▶ Exercise directions
Copy out every line of the listing below without changing anything.

--

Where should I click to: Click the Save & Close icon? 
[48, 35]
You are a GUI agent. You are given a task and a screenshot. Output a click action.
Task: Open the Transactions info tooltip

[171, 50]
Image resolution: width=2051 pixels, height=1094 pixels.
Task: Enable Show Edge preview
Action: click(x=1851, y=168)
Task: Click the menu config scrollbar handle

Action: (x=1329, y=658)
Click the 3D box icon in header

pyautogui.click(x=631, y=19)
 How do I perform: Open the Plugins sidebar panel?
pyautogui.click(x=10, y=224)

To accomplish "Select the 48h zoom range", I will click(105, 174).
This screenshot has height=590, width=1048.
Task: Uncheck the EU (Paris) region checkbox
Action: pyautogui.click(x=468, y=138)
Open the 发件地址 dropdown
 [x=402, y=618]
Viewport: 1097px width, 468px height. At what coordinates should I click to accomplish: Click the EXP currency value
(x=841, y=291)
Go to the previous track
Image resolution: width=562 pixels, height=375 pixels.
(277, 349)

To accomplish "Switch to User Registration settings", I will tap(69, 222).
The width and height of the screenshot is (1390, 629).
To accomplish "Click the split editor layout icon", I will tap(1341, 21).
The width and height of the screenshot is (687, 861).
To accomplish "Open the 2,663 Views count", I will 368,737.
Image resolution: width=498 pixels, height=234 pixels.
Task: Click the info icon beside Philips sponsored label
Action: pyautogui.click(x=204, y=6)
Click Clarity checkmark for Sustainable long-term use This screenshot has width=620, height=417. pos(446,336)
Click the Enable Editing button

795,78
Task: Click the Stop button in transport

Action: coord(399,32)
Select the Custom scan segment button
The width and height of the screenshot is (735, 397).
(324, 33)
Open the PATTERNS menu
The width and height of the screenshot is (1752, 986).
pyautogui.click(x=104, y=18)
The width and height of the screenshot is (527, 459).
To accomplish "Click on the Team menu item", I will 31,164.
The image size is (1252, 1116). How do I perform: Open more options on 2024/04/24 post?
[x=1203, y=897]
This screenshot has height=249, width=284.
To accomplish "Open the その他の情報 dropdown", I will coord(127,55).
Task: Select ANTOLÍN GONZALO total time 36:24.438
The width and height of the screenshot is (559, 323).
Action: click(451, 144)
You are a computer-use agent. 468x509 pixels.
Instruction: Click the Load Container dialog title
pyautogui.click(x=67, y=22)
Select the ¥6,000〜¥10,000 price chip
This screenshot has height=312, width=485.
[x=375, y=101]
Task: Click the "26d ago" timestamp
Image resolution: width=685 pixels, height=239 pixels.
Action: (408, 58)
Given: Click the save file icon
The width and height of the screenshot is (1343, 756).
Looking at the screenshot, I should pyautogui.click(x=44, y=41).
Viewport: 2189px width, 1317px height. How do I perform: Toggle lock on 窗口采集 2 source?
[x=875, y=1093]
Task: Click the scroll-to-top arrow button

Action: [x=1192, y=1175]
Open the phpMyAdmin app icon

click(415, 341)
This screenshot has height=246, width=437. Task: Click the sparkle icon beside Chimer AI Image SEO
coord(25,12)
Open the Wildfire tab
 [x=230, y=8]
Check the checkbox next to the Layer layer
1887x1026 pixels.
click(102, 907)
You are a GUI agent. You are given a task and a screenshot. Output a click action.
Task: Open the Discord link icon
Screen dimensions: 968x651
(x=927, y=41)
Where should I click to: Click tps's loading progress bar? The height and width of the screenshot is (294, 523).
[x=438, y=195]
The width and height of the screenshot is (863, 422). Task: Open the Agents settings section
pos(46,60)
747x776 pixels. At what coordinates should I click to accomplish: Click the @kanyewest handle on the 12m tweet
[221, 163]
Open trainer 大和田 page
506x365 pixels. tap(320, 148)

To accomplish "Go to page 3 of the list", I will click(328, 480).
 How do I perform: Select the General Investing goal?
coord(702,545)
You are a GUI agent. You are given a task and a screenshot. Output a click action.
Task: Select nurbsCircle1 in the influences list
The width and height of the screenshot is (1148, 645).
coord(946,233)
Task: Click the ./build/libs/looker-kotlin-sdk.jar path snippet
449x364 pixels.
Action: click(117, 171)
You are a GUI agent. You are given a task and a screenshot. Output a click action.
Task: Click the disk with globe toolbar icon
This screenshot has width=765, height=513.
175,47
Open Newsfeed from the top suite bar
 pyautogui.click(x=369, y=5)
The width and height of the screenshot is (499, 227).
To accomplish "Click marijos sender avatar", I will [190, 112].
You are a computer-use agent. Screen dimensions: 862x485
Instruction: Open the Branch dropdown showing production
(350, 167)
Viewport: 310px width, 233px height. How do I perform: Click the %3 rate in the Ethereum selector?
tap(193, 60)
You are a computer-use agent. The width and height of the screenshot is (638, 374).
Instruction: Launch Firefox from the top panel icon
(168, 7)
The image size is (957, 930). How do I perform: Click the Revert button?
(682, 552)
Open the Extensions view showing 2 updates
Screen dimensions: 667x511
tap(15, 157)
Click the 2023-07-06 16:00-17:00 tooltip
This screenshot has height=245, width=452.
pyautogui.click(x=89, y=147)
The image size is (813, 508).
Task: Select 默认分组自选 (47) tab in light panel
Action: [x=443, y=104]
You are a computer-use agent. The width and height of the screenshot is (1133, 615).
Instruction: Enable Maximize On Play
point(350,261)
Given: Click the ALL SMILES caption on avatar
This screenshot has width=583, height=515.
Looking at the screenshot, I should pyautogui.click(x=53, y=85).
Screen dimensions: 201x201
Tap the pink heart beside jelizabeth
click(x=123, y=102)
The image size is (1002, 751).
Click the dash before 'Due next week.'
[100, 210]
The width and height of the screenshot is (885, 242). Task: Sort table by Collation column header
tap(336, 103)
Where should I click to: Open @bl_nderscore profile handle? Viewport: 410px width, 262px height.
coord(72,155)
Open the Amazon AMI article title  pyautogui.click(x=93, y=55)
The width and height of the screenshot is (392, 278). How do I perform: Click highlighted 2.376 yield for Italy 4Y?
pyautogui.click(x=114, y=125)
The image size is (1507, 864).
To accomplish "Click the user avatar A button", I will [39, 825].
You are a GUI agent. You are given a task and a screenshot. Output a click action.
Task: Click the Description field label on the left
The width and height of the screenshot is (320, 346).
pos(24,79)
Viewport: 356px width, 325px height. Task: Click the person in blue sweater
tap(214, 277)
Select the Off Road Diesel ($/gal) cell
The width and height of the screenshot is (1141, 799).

--

▶ Result
Where should I click to: Click the Save & Close icon? 
[48, 35]
You are a GUI agent. You are given a task and a screenshot. Output a click action.
Task: Open the Transactions info tooltip

[171, 50]
Image resolution: width=2051 pixels, height=1094 pixels.
Task: Enable Show Edge preview
Action: click(x=1851, y=168)
Task: Click the menu config scrollbar handle

Action: (x=1329, y=658)
Click the 3D box icon in header

pyautogui.click(x=631, y=19)
 How do I perform: Open the Plugins sidebar panel?
pyautogui.click(x=10, y=224)

To accomplish "Select the 48h zoom range", I will click(105, 174).
This screenshot has height=590, width=1048.
Task: Uncheck the EU (Paris) region checkbox
Action: pyautogui.click(x=468, y=138)
Open the 发件地址 dropdown
 [x=402, y=618]
Viewport: 1097px width, 468px height. At what coordinates should I click to accomplish: Click the EXP currency value
(x=841, y=291)
Go to the previous track
Image resolution: width=562 pixels, height=375 pixels.
(277, 349)

To accomplish "Switch to User Registration settings", I will tap(69, 222).
The width and height of the screenshot is (1390, 629).
To accomplish "Click the split editor layout icon", I will tap(1341, 21).
The width and height of the screenshot is (687, 861).
To accomplish "Open the 2,663 Views count", I will 368,737.
Image resolution: width=498 pixels, height=234 pixels.
Task: Click the info icon beside Philips sponsored label
Action: pyautogui.click(x=204, y=6)
Click Clarity checkmark for Sustainable long-term use This screenshot has width=620, height=417. pos(446,336)
Click the Enable Editing button

795,78
Task: Click the Stop button in transport

Action: coord(399,32)
Select the Custom scan segment button
The width and height of the screenshot is (735, 397).
(324, 33)
Open the PATTERNS menu
The width and height of the screenshot is (1752, 986).
pyautogui.click(x=104, y=18)
The width and height of the screenshot is (527, 459).
To accomplish "Click on the Team menu item", I will 31,164.
The image size is (1252, 1116). How do I perform: Open more options on 2024/04/24 post?
[x=1203, y=897]
This screenshot has height=249, width=284.
To accomplish "Open the その他の情報 dropdown", I will coord(127,55).
Task: Select ANTOLÍN GONZALO total time 36:24.438
The width and height of the screenshot is (559, 323).
Action: click(451, 144)
You are a computer-use agent. 468x509 pixels.
Instruction: Click the Load Container dialog title
pyautogui.click(x=67, y=22)
Select the ¥6,000〜¥10,000 price chip
This screenshot has height=312, width=485.
[x=375, y=101]
Task: Click the "26d ago" timestamp
Image resolution: width=685 pixels, height=239 pixels.
Action: (408, 58)
Given: Click the save file icon
The width and height of the screenshot is (1343, 756).
Looking at the screenshot, I should pyautogui.click(x=44, y=41).
Viewport: 2189px width, 1317px height. How do I perform: Toggle lock on 窗口采集 2 source?
[x=875, y=1093]
Task: Click the scroll-to-top arrow button

Action: [x=1192, y=1175]
Open the phpMyAdmin app icon

click(415, 341)
This screenshot has height=246, width=437. Task: Click the sparkle icon beside Chimer AI Image SEO
coord(25,12)
Open the Wildfire tab
 [x=230, y=8]
Check the checkbox next to the Layer layer
1887x1026 pixels.
click(102, 907)
You are a GUI agent. You are given a task and a screenshot. Output a click action.
Task: Open the Discord link icon
Screen dimensions: 968x651
(x=927, y=41)
Where should I click to: Click tps's loading progress bar? The height and width of the screenshot is (294, 523).
[x=438, y=195]
The width and height of the screenshot is (863, 422). Task: Open the Agents settings section
pos(46,60)
747x776 pixels. At what coordinates should I click to accomplish: Click the @kanyewest handle on the 12m tweet
[221, 163]
Open trainer 大和田 page
506x365 pixels. tap(320, 148)

To accomplish "Go to page 3 of the list", I will click(328, 480).
 How do I perform: Select the General Investing goal?
coord(702,545)
You are a GUI agent. You are given a task and a screenshot. Output a click action.
Task: Select nurbsCircle1 in the influences list
The width and height of the screenshot is (1148, 645).
coord(946,233)
Task: Click the ./build/libs/looker-kotlin-sdk.jar path snippet
449x364 pixels.
Action: click(117, 171)
You are a GUI agent. You are given a task and a screenshot. Output a click action.
Task: Click the disk with globe toolbar icon
This screenshot has width=765, height=513.
175,47
Open Newsfeed from the top suite bar
 pyautogui.click(x=369, y=5)
The width and height of the screenshot is (499, 227).
To accomplish "Click marijos sender avatar", I will [190, 112].
You are a computer-use agent. Screen dimensions: 862x485
Instruction: Open the Branch dropdown showing production
(350, 167)
Viewport: 310px width, 233px height. How do I perform: Click the %3 rate in the Ethereum selector?
tap(193, 60)
You are a computer-use agent. The width and height of the screenshot is (638, 374).
Instruction: Launch Firefox from the top panel icon
(168, 7)
The image size is (957, 930). How do I perform: Click the Revert button?
(682, 552)
Open the Extensions view showing 2 updates
Screen dimensions: 667x511
tap(15, 157)
Click the 2023-07-06 16:00-17:00 tooltip
This screenshot has height=245, width=452.
pyautogui.click(x=89, y=147)
The image size is (813, 508).
Task: Select 默认分组自选 (47) tab in light panel
Action: [x=443, y=104]
You are a computer-use agent. The width and height of the screenshot is (1133, 615).
Instruction: Enable Maximize On Play
point(350,261)
Given: Click the ALL SMILES caption on avatar
This screenshot has width=583, height=515.
Looking at the screenshot, I should pyautogui.click(x=53, y=85).
Screen dimensions: 201x201
Tap the pink heart beside jelizabeth
click(x=123, y=102)
The image size is (1002, 751).
Click the dash before 'Due next week.'
[100, 210]
The width and height of the screenshot is (885, 242). Task: Sort table by Collation column header
tap(336, 103)
Where should I click to: Open @bl_nderscore profile handle? Viewport: 410px width, 262px height.
coord(72,155)
Open the Amazon AMI article title  pyautogui.click(x=93, y=55)
The width and height of the screenshot is (392, 278). How do I perform: Click highlighted 2.376 yield for Italy 4Y?
pyautogui.click(x=114, y=125)
The image size is (1507, 864).
To accomplish "Click the user avatar A button", I will [39, 825].
You are a GUI agent. You are given a task and a screenshot. Output a click action.
Task: Click the Description field label on the left
The width and height of the screenshot is (320, 346).
pos(24,79)
Viewport: 356px width, 325px height. Task: Click the person in blue sweater
tap(214, 277)
Select the Off Road Diesel ($/gal) cell
The width and height of the screenshot is (1141, 799).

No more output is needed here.